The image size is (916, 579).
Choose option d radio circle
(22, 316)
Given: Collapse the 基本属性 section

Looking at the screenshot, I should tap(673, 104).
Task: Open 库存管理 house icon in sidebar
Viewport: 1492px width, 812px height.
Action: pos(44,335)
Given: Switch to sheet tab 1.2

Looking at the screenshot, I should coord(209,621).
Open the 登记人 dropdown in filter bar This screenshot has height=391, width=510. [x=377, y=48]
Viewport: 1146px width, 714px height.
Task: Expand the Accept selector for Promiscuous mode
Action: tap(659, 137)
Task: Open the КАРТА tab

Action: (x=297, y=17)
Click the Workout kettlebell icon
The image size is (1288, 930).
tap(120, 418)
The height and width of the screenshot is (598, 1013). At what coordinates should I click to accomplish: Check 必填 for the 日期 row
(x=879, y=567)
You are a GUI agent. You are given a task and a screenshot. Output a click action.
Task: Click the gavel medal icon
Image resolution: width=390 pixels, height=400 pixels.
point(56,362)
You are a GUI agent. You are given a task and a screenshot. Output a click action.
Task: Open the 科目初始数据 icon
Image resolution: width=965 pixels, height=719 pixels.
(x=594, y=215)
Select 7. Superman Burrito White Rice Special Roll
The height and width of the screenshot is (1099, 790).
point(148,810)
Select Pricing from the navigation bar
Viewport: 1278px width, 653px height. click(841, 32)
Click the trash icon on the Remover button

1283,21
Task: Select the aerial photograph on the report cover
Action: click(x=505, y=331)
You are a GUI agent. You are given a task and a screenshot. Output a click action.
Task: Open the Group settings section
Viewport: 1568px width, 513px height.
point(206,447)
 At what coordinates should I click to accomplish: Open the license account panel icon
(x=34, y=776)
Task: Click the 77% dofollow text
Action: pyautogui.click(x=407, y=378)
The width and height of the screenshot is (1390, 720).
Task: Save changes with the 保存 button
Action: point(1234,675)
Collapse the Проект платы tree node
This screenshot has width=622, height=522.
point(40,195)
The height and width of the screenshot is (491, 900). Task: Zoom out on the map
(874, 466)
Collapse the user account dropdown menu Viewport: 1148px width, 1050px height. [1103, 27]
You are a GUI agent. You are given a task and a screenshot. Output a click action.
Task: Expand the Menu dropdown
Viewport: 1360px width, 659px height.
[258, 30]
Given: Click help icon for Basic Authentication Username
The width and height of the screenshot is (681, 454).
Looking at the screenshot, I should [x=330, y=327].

**HOW TO COMPLETE THIS TASK**
The range runs from the line above containing "The height and width of the screenshot is (491, 900)." to the line containing "Given: Click help", inclusive. Restate those lines word for word and no others.

**SOLUTION TO THIS TASK**
The height and width of the screenshot is (491, 900). Task: Zoom out on the map
(874, 466)
Collapse the user account dropdown menu Viewport: 1148px width, 1050px height. [1103, 27]
You are a GUI agent. You are given a task and a screenshot. Output a click action.
Task: Expand the Menu dropdown
Viewport: 1360px width, 659px height.
[258, 30]
Given: Click help icon for Basic Authentication Username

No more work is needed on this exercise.